I then refine ideas, cull a few old ones, make links and lists of possible imagery and cliches I can use or abuse. More scribbles, more plans and more coffee. Then a sketch or two to really shape the image that I’ll work into. This usually becomes the handmade part of the work which I then scan in to play with in Photoshop. I might have added a few odds and ends of colour on paper, but most of it comes at this stage. I have a digital archive of textures, scribbles and scanned things which I use to collage the piece on screen until I’m happy with it.
I like to work in layers, I think of it a bit like a digital screen printing process, although don’t always know exactly how an image is going to look coloured, this can be a bit of a trial and error. It’s the more spontaneous part of my process as I’ve usually got everything else panned pretty meticulously. I enjoy it though, I find the whole process really cathartic. And there is nothing better than that feeling of completion; of knowing you’ve finished an idea and it does what you wanted it to. That’s real love.
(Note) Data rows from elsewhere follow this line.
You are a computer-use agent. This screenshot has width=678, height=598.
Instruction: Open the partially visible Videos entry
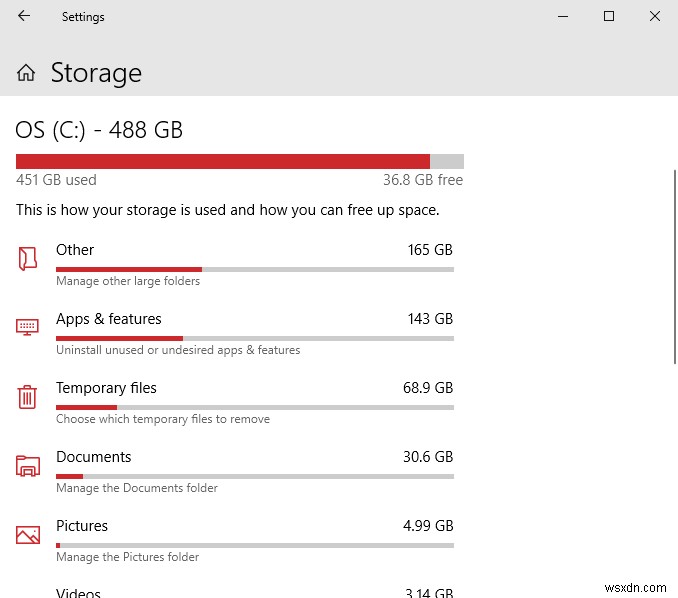79,592
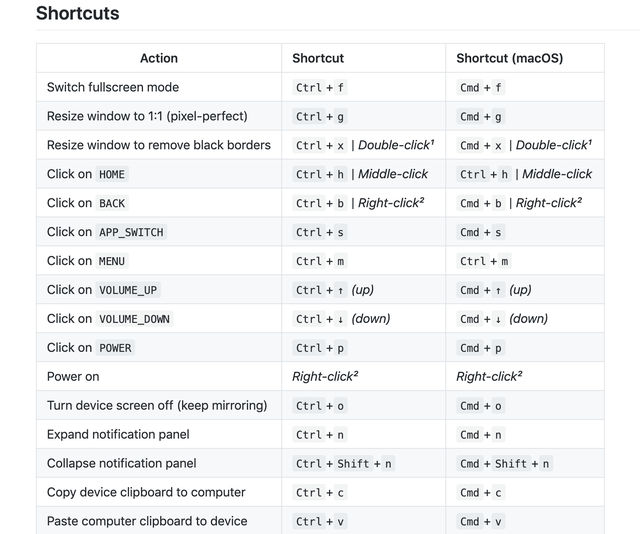Click the VOLUME_UP code label

pos(128,290)
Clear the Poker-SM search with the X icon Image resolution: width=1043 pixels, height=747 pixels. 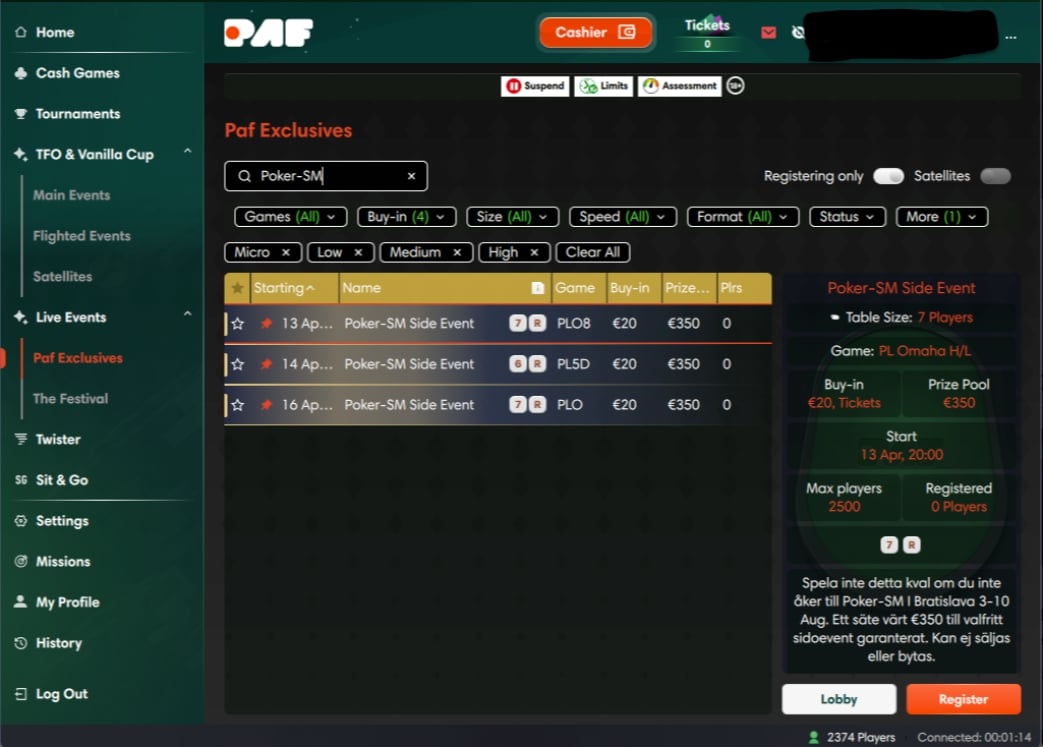411,175
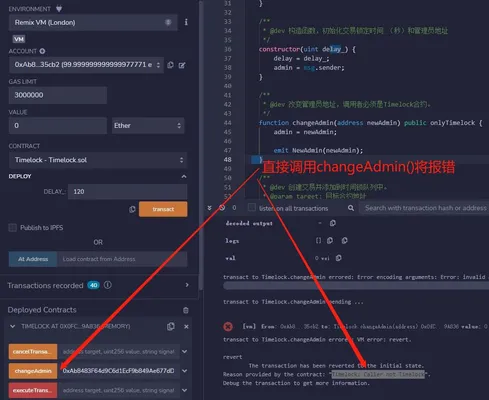Expand Transactions recorded section

(187, 285)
I think I’ll always welcome editorials and external briefs. It’s nice to work with people and collaborate on ideas and it’s easy to get stuck in a rut when it’s only me, myself and I to turn to for criticism, but without a doubt my end goal has always been to tell my own stories. I’d like to write and illustrate picture books, I’m not too fussy who for. I don’t believe in strictly dividing adults and children’s books. I’d be a hypocrite if I did, given how much I enjoy books I’m told are made “for kids”. I have a few book proposals up my sleeve that I work on in between commissions so I guess we’ll see how they develop. I think really, I just want to tell stories. Be them long or short, self initiated or for someone else, as long as there’s an idea, I want to make pictures for it. So I suppose that’s just what I’ll keep doing!